FA: In Heart Mountain, Dave, when word of the draft and reinstitution of the draft came down, what was your first awareness of the Fair Play Committee and the draft resistance?

DK: Can you repeat the question?

FA: Sure. How did you first become aware of the draft resistance in Heart Mountain?

DK: I became first aware of the draft being instituted in the camps through the camp newsletter, or newspaper. And, well, before they instituted the draft, as you all know, we were classified 4-C as an "enemy alien." So that had to be clarified first, before they could classify us 1-A. So when I found out, I wrote to the draft board asking they straighten out my classification. But did you know that I never got a response from the draft board?

FA: So you didn't hear back from them, so how did that affect your feelings when you read in the Heart Mountain Sentinel that they were going to reinstitute the draft for the Nisei, and you had already tried to enlist?

DK: Well, that all the more soured me on enlisting voluntarily into the segregated service.

FA: Spell it out for me, Dave. Why did that sour you? Spell it out.

DK: Well, first we were evacuated without due process of law and held without trial, and now they want to draft us. I don't think that was right. I think they should have clarified our status before even attempting to draft us.

FA: So did you, when did you decide that you weren't going to obey this draft, or the idea of the draft from the government?

DK: Well, as soon as I heard the news, or read the news, I was determined not to go.

FA: Dave, why were you determined not to go?

DK: Because our status as a citizen was not clarified.

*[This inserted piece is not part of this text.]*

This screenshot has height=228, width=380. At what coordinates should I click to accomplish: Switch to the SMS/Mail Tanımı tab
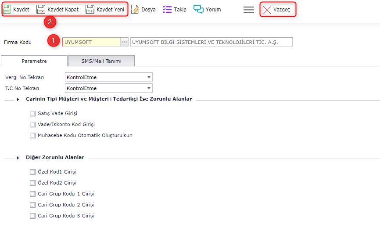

I think if we're gonna go fight, we should have the right as any other citizen to be able to travel on your own wherever you want to go.

FC: When you were evacuated, did you feel you were being treated like a criminal?

DK: [Laughs] Oh, definitely. I was devastated when we were evacuated; we had to walk between the soldiers with their bayonets out. And here we are, only two luggage, and older people, there were more older people and young kids. And then they had the jeep with a mounted machine gun behind these soldiers, going back and forth on both sides. And we had to walk through that to get to the train.

FC: Were you wearing your luggage tags? Family tags?

DK: Family tags, yes.

FC: Would you describe those tags?

DK: Well, at that, the family tags at that time, I believe it had just a name. I don't recall if we were given a number yet.